We wanted to see the best athletes in the world lean into their strengths, because to give anything less than your best is to sacrifice the gift.
 
Jakob Ingebrigtsen gave us everything we wanted. He went to the front and leaned into his strength without fear. 54.9 through the opening quarter and 1:51.3 through 800. He had run 3:26.7 in a paced 1500m and he believed he could drive the sting out of the world’s best until they all dropped off. Strength runners rely on brute force, punishing themselves and the field. The tough truth with strength runners is that if they play their hand often, we get a pretty good idea of what they are and where their limits lie in their earned fitness.
 
It's why so many picked Ingebrigtsen to win, because he pushes himself to his limits more than any runner on the scene.
 
Because of Ingebrigtsen’s presence, we know the limits of many others.
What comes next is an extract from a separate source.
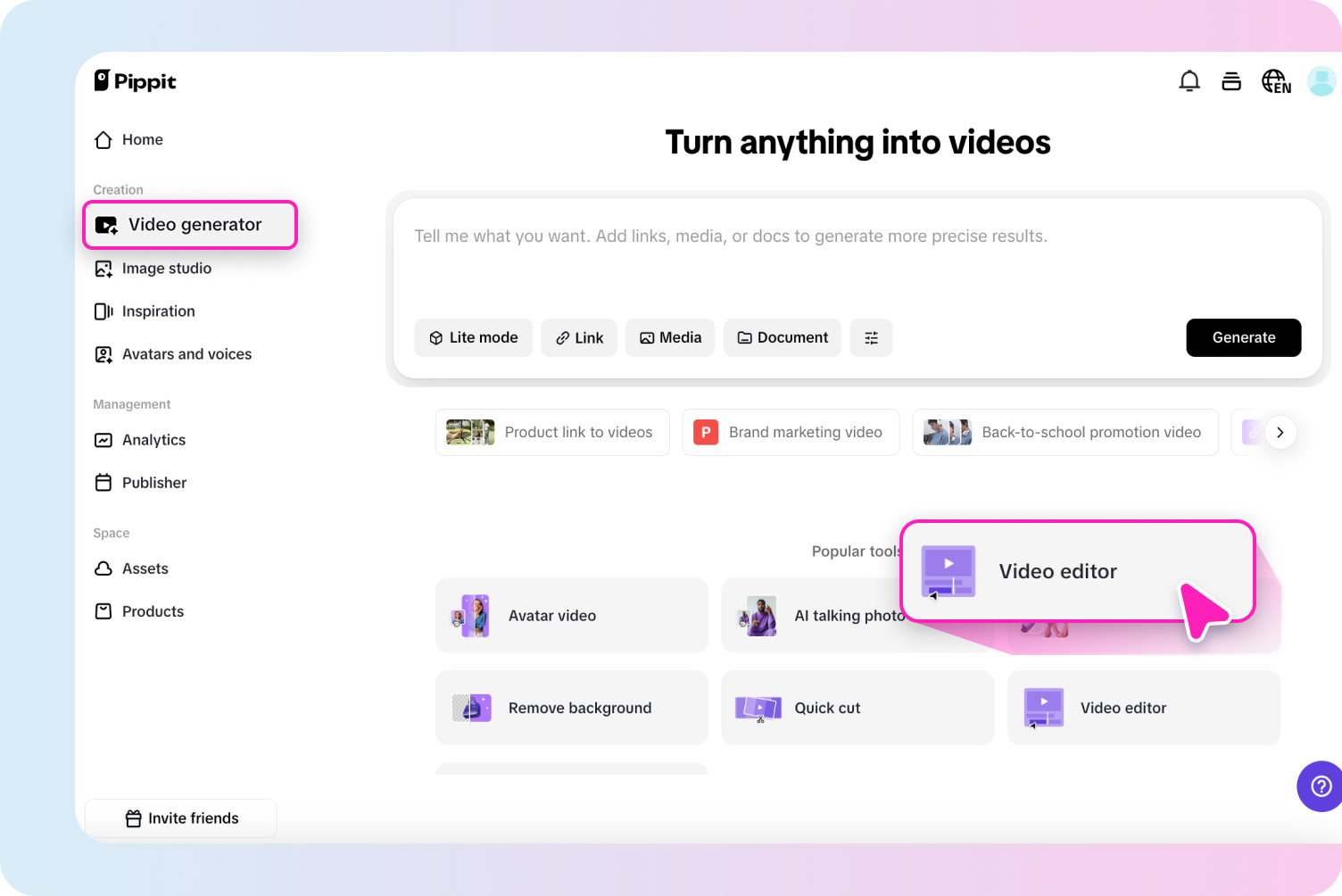This screenshot has width=1342, height=896.
Task: Expand more template suggestions with right arrow
Action: coord(1280,432)

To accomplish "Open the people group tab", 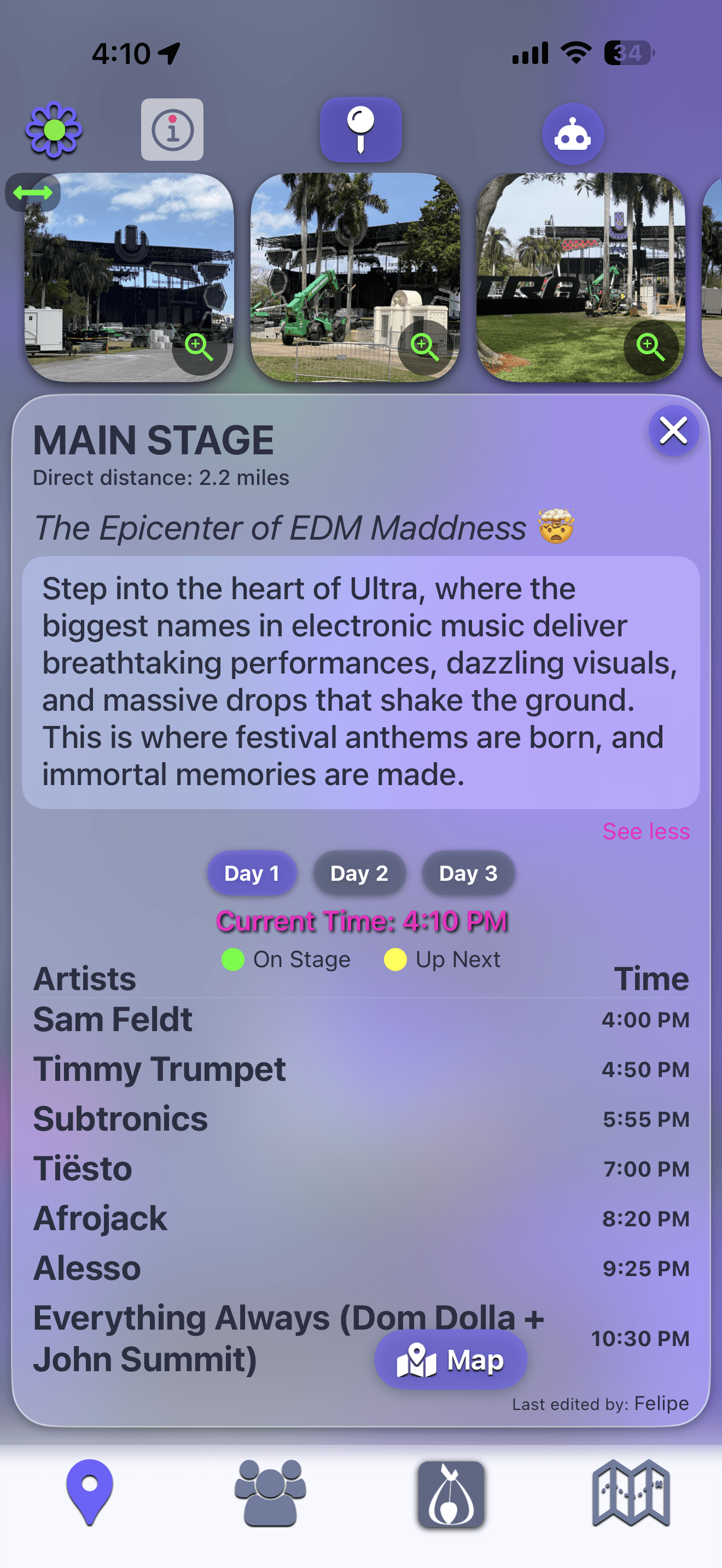I will tap(270, 1492).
They cross the line behind him.
 
We know now that Ingebrigtsen can run flat out in a solo 3:28 effort, something that’s never been done before until now.
 
We don’t know exactly what Cole Hocker is. We know he can streak like a scalded cat. Before today we knew he could run the spit out of a final 300- 39 seconds in a 3:30 race, and that 3:30 was the fastest he’d run.
 
I might be in the minority here, but I never want to see Cole Hocker run a time trial. The mystery is too spellbinding.
 
The goal of this sport has always been to win. In the precious un-paced realms of championship racing, the win calls for everything an individual has to be thrown into the chaotic oxygen-starved maze created by the strengths, weaknesses and decisions of everyone else in the field. There is power in no one ever really knowing for sure what you are bringing to the table.
 
Hocker ran 3:27.65 to win gold, 7th fastest all-time… closing his final 300 in 39 seconds.
 
You can call him a 3:27 guy, but what do you really know?
 
He’s a gold medalist.
 
🥇 Cole Hocker 3:27.65 🇺🇸
🥈 Josh Kerr 3:27.79 🇬🇧
🥉 Yared Nuguse 3:27.80 🇺🇸
4️⃣ Jakob Ingebrigtsen 3:28.24 🇳🇴
5️⃣ Hobbs Kessler 3:29.45 🇺🇸
 
👉 Josh Kerr broke Mo Farah’s British record, earning the silver. No doubt he will be back in Tokyo for a shot at the gold.
 
👉 Pointed out by friend of TRACKLND, Geoff Burns, the only men to beat Americans were the reigning World Champion and the reigning Olympic Champion. (They not like US!)
 
👉 All 3 medalists came up racing in the NCAA system and were NCAA champions.
Hocker – Oregon
Kerr – New Mexico
Nuguse – Notre Dame
 
👉 Kessler, who came in 5th is 1 year older than Cole Hocker was when he finished 6th in Tokyo. He will be 2 years older than Hocker is now in LA.
 
The 1500m is shaped by the champions of each era, with all other competitors having to react to their strengths. Reacting can take months or years to adapt as the results of training take time to take affect. The races of 2016, 2021 and 2024 looked very different. We’ll see how 2028 develops.